I'm not saying those tools are not useful, or effective, only questioning the legality.
And I'm saying that effectively the whole software industry is using LLMs to write software approximately the way I am. Some a little less so, some more. If the courts were to decide five years from now (it takes that long for courts to decide anything) that AI-produced code is not copyrightable, it would be an incredible rug pull. It would throw years of work by hundreds of thousands of developers into legal limbo. Worse, it would be impossible even to tell what the legal status of that code was because there is no reliable way to distinguish LLM-written code from human-written code, even when the code is entirely one or the other, and in fact it rarely is except for vibe-coded product produced for people who don't have the ability to write it themselves.
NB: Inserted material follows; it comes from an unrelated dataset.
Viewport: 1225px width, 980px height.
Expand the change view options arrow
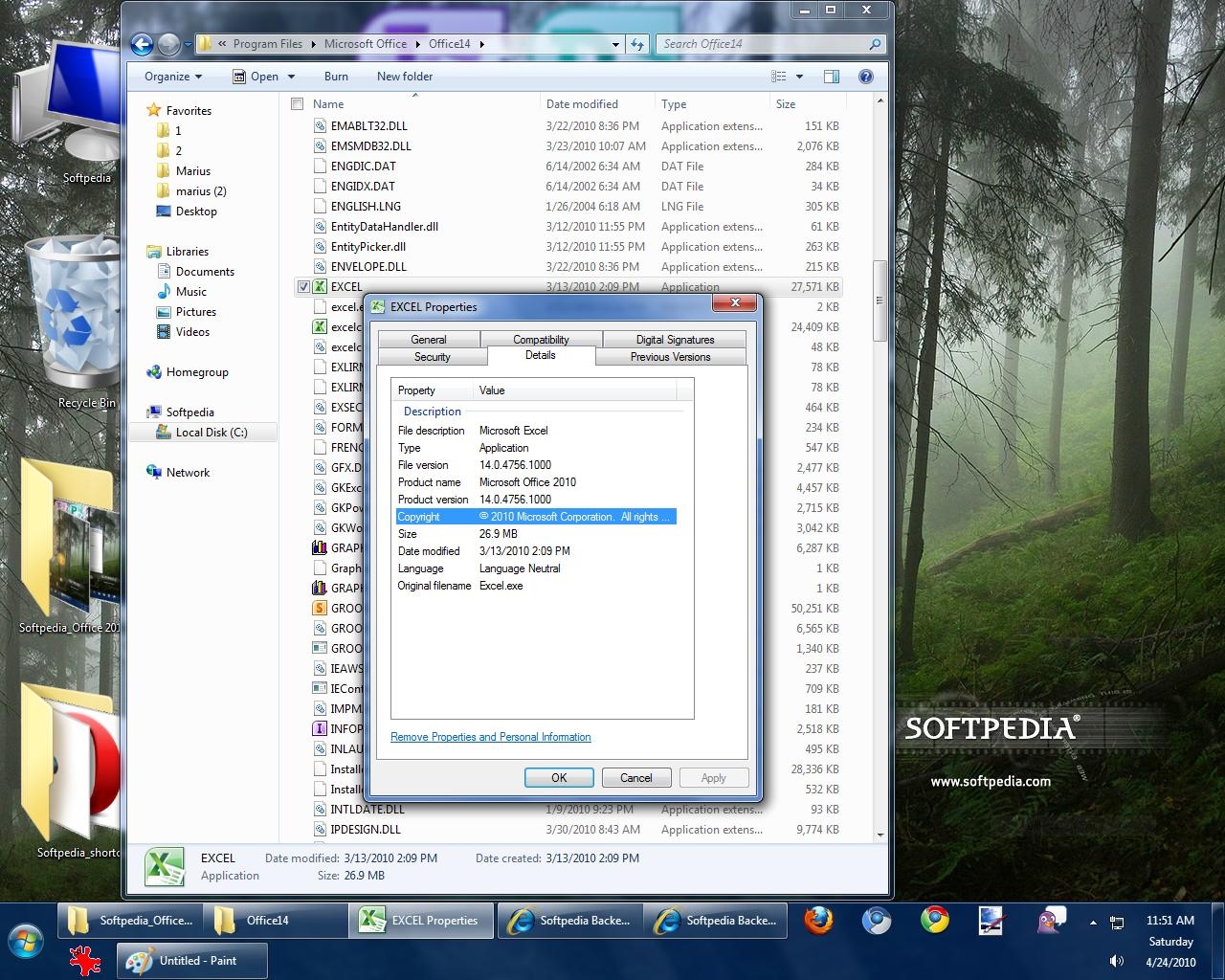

If the outcome of a legal decision would be incredibly disruptive, courts don't make that decision. Programmers tend to think of laws the way we think of code, instructions to be followed exactly with no reflection about their impact. But that's not how courts work. Courts exercise judgement and if the outcome of interpreting the law in one way is too bad, they find a different interpretation that is not so bad. This is particularly true in the case of copyrights, whose legal basis is rooted in a clause in the constitution that is explicitly focused on promoting progress in the useful arts and sciences. Interpretations (and even laws) that specify a view of copyright that clearly harms progress are unconstitutional. "Clearly harms progress" is a high bar, of course.
As an example, consider Oracle v Google, the case over whether Google violated Oracle's copyrights by reimplementing the Java APIs. The ultimate resolution was on Fair Use grounds, not copyrightability, but the initial district court ruling found that APIs could not be copyrighted explicitly based on the argument that allowing APIs to be copyrighted would be too harmful to the software industry (both that ruling and the Fair Use ruling were overturned on appeal, but SCOTUS upheld the Fair Use argument and sidestepped the copyrightabiliy argument because they didn't actually need to decide it).
So, if it comes up, courts will decide that AI-written code is copyrightable, and this will happen precisely because so much commerce today and in the near future is based on the assumption that it is.
In the longer run, AI may make this question moot, not by rendering code not worthy of copyright protection in legal terms, but by reducing the value of software to zero. Things that have no monetary value are generally not valid subjects for legal disputes, that is, not justiciable, because civil remedies are largely limited to monetary awards.